The first step is to install the package. This can be achieved with the code below:

library(devtools)
if(!require("myScrapers"))install_github("julianflowers/myScrapers", build_vignettes =TRUE)
library(myScrapers)

Public health content on NHS Digital

Identified PH content is available from https://digital.nhs.uk/article/4375/Public-health which give the following page which is a search spread over 3 pages.

We can set up the URLs to be scraped:


url <- "https://digital.nhs.uk/article/4375/Public-health"
url1 <- paste0(url ,"?p=", 2:3)
links <- c(url, url1)
links
#> [1] "https://digital.nhs.uk/article/4375/Public-health"    
#> [2] "https://digital.nhs.uk/article/4375/Public-health?p=2"
#> [3] "https://digital.nhs.uk/article/4375/Public-health?p=3"

Then use the get_nhsd_pubs function to identify a list of relevant publications. We use the purrr::map function to apply the extraction function to each page.

ph_pubs <- map(links, function(x) get_nhsd_pubs(x))

test <- flatten(ph_pubs) %>% na.omit()

test[1:3]
#> [[1]]
#> [1] "https://digital.nhs.uk/catalogue/PUB30258"
#> 
#> [[2]]
#> [1] "https://digital.nhs.uk/catalogue/PUB30256"
#> 
#> [[3]]
#> [1] "https://digital.nhs.uk/catalogue/PUB30241"

Next, we can identify the links for spreadsheets from these pages, and also extract metadata and titles and create a tabular output.

# Identify spreadsheets, headers and descriptions

xls <- map(test, function(x) get_nhsd_sheets(x))
xls1 <- map(xls, data.frame)
xls2 <- map_df(xls1, bind_rows)
colnames(xls2) <- c("xls", "url")

head <- map(test, function(x) get_nhsd_header(x)) 
head1 <- map(head, data.frame)
head2 <- map_df(head1, bind_rows)
colnames(head2) <- c("title", "url")

meta <- map(test, function(x) get_nhsd_metadata(x))
meta1 <- map(meta, data.frame)
meta2 <- map_df(meta1, bind_rows)
colnames(meta2) <- c("description", "url")

left_join(head2, meta2) %>%
  left_join(xls2) %>%
  mutate(xls = paste0("<a href =",  xls,  ">xls</a>")) %>%
  mutate(description = str_replace_all(description, "Summary", "")) %>%
  DT::datatable(rownames = FALSE, escape = FALSE, filter = "top", extensions = 'Buttons', options = list(
     
    columnDefs = list(list(autowidth = TRUE, width = '10%', targets = list(1, 2))),
    scrollX = TRUE, 
    pageLength = 25, 
    dom = 'Bfrtip',
    buttons = c('csv', 'excel', 'pdf'))) 
#> Joining, by = "url"
#> Joining, by = "url"

PHE Blogs

The URL for PHE blogs is “https://publichealthmatters.blog.gov.uk”.

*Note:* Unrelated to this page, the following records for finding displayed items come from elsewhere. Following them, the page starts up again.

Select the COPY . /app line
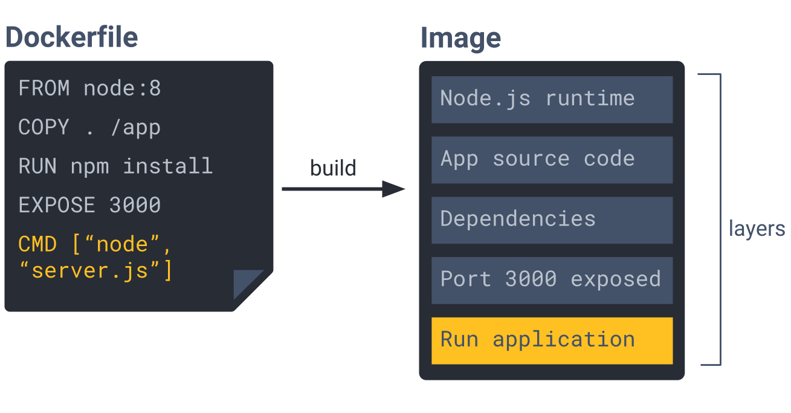Image resolution: width=791 pixels, height=413 pixels. click(x=89, y=127)
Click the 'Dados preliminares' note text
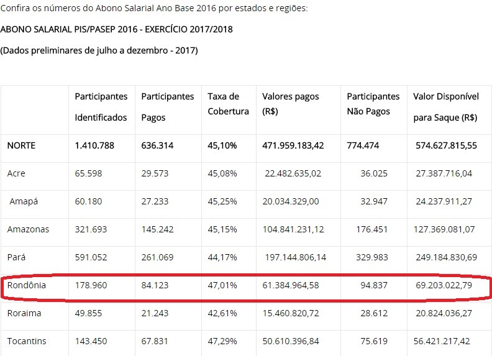The height and width of the screenshot is (356, 492). [x=99, y=50]
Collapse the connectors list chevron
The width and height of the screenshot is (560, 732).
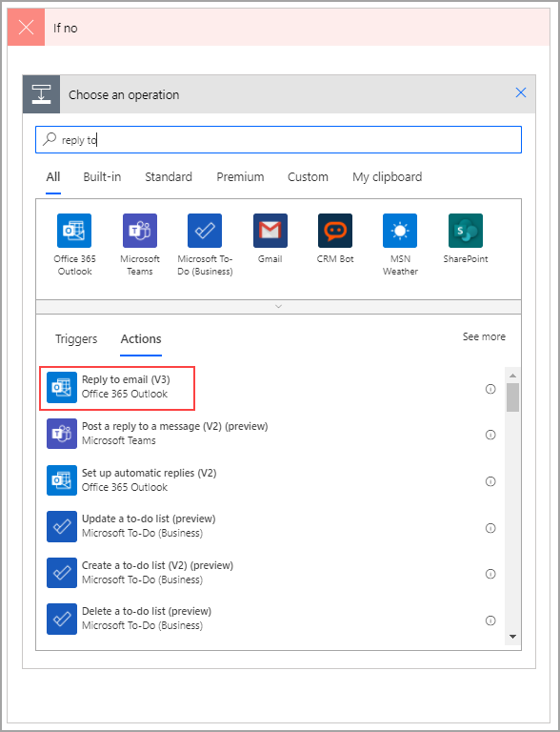[279, 307]
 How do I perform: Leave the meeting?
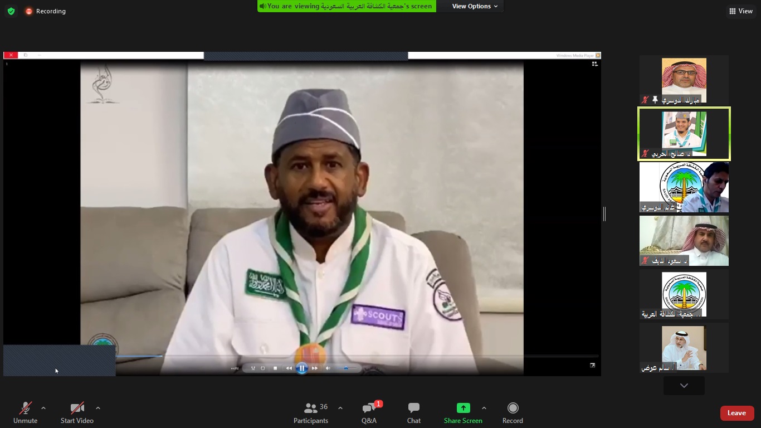tap(736, 413)
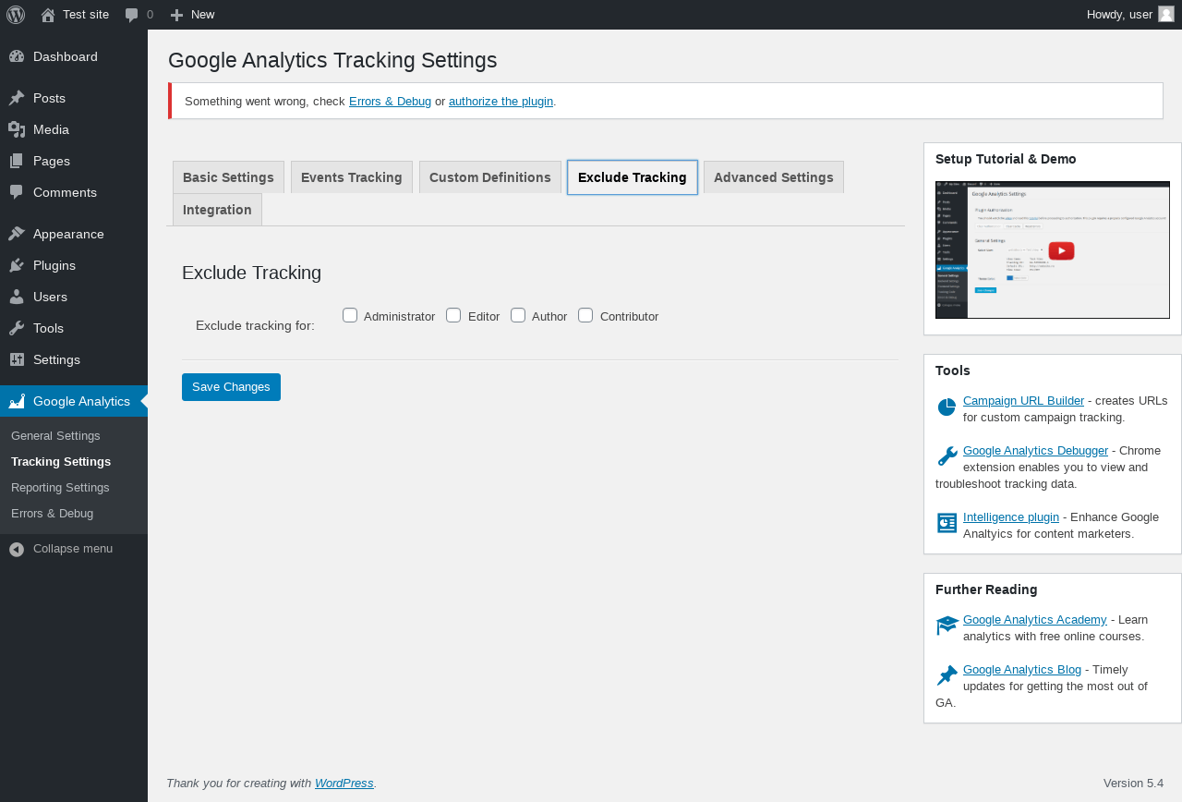Switch to the Advanced Settings tab
Viewport: 1182px width, 802px height.
774,177
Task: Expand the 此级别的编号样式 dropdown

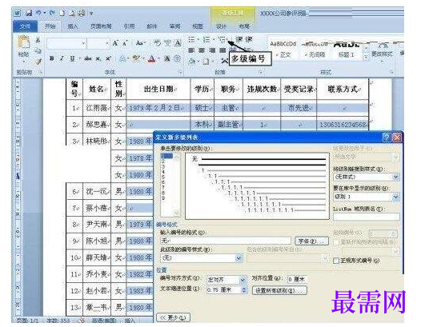Action: pyautogui.click(x=202, y=258)
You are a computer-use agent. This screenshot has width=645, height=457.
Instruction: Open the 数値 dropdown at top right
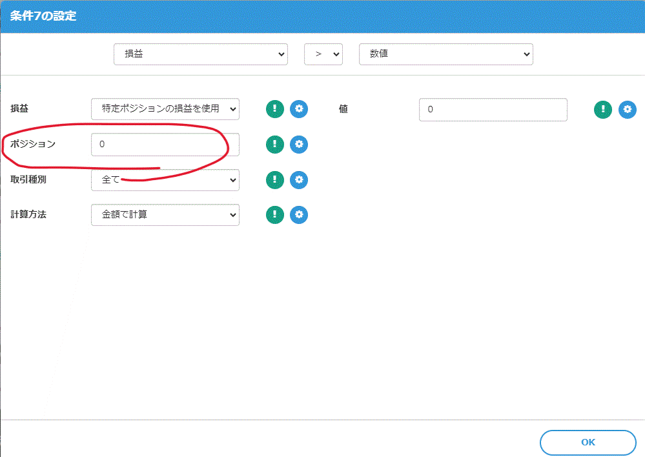[445, 54]
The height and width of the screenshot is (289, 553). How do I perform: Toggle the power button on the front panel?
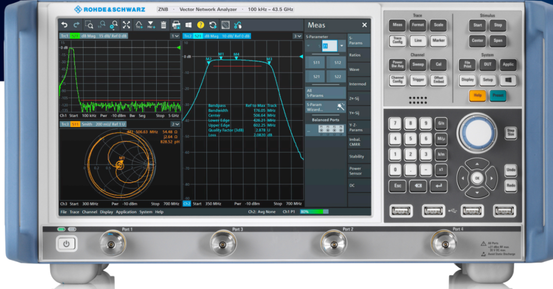66,244
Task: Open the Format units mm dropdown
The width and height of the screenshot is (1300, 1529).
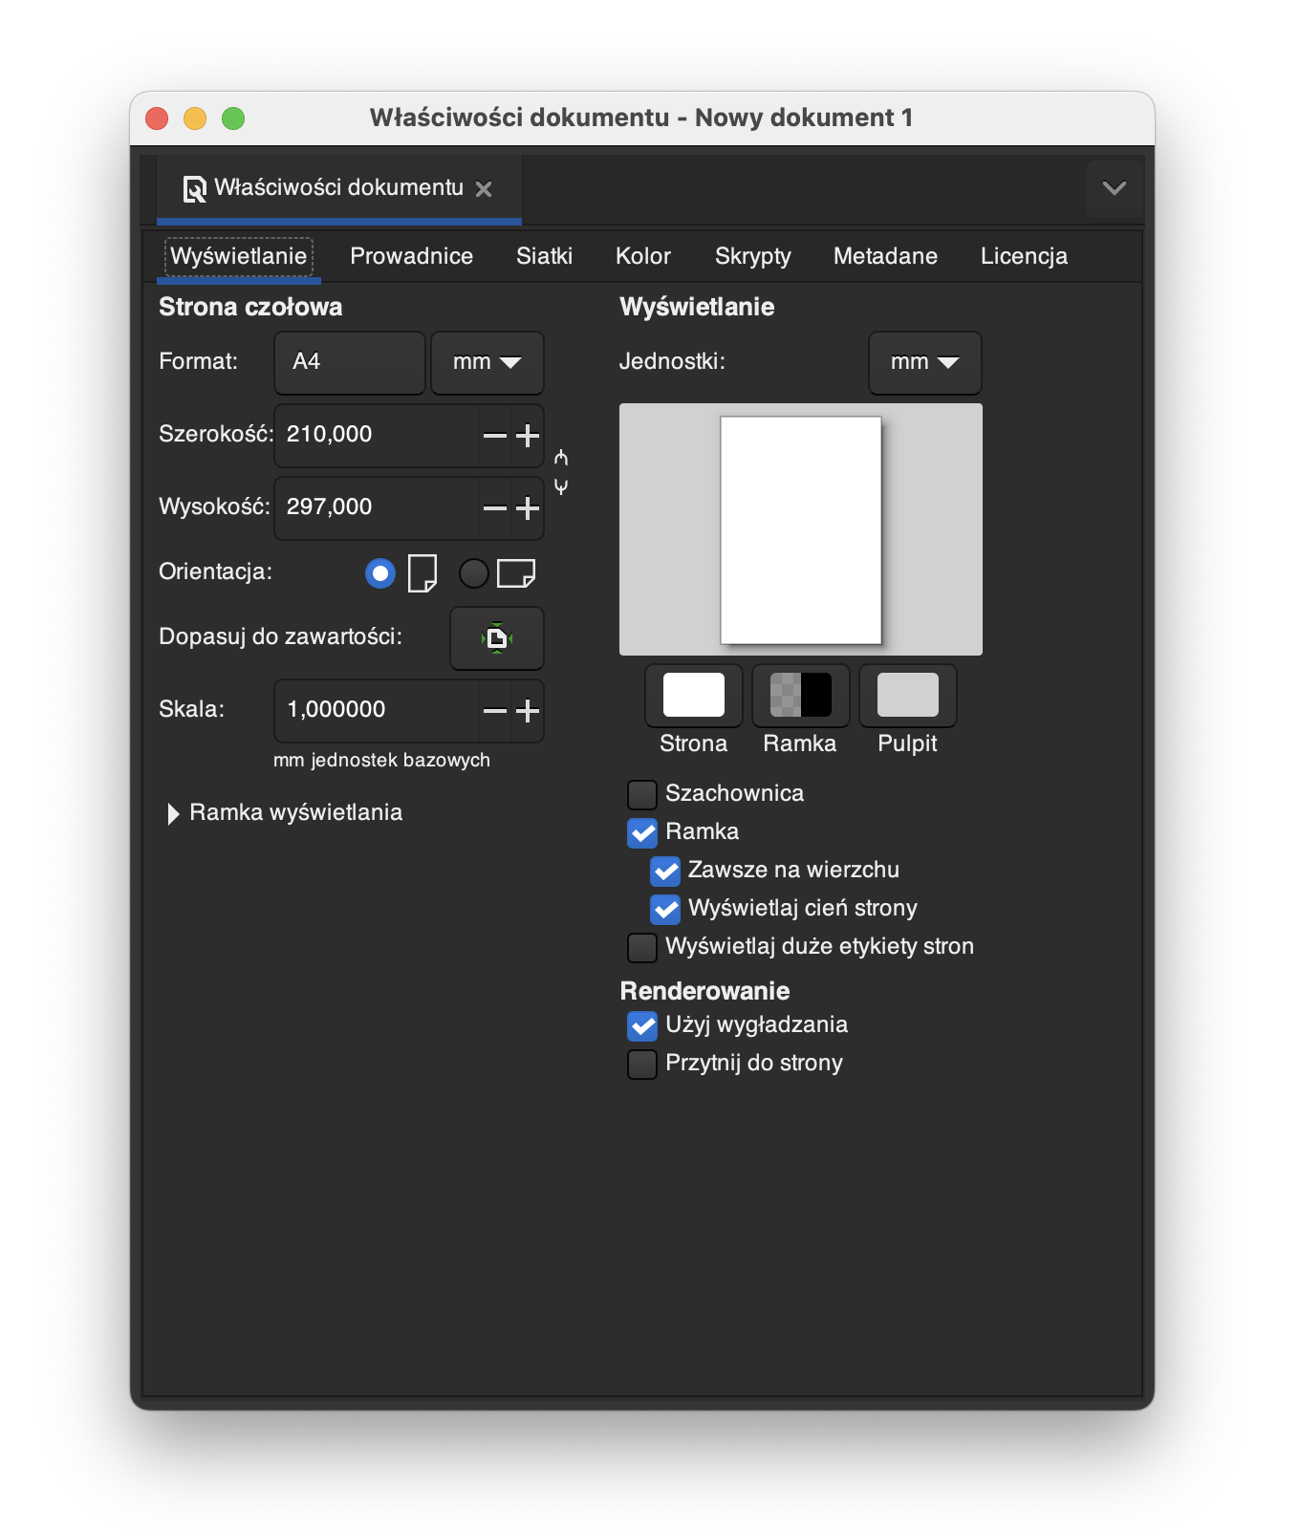Action: coord(487,363)
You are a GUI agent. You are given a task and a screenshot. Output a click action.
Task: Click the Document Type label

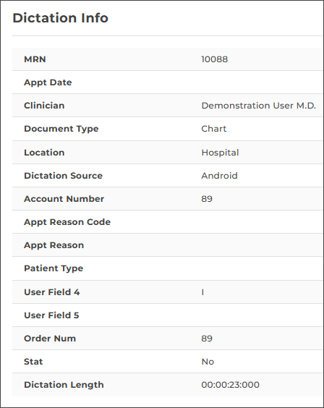click(x=61, y=129)
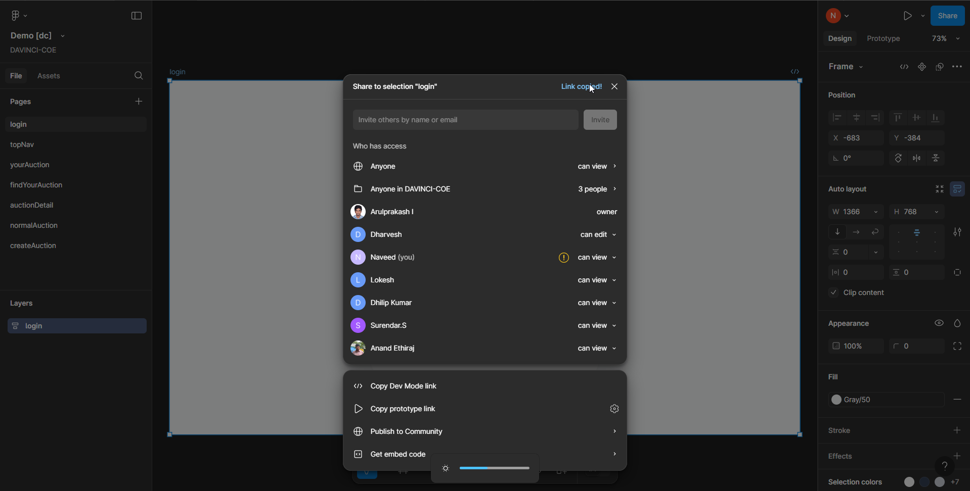Change Naveed's permission via can view dropdown

[x=597, y=258]
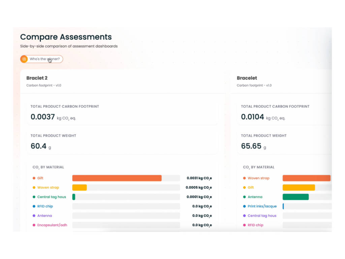
Task: Click the Who's the winner? button
Action: [41, 59]
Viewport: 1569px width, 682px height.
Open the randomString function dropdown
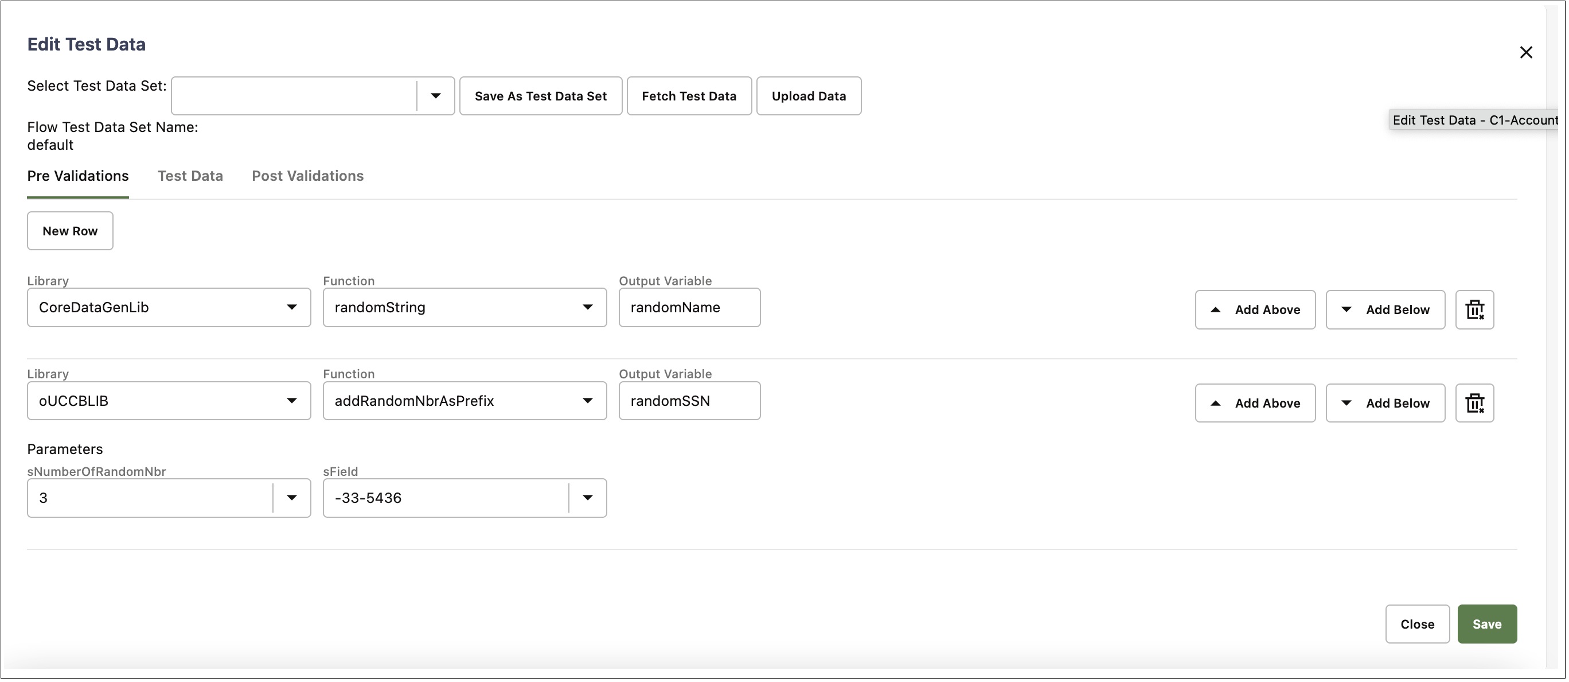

We can obtain a table of blog topic categories or authors…


url <- "https://publichealthmatters.blog.gov.uk"
url1 <- paste0(url,  "/page/", 2:73)
urls <- c(url, url1)

cats <- get_blog_categories(urls)
 
cats
#>  [1] "duncan-selbie-friday-message"  "hwb"                          
#>  [3] "hp"                            "phes-science"                 
#>  [5] "priority2"                     "local-authority-public-health"
#>  [7] "health-improvement"            "health-matters"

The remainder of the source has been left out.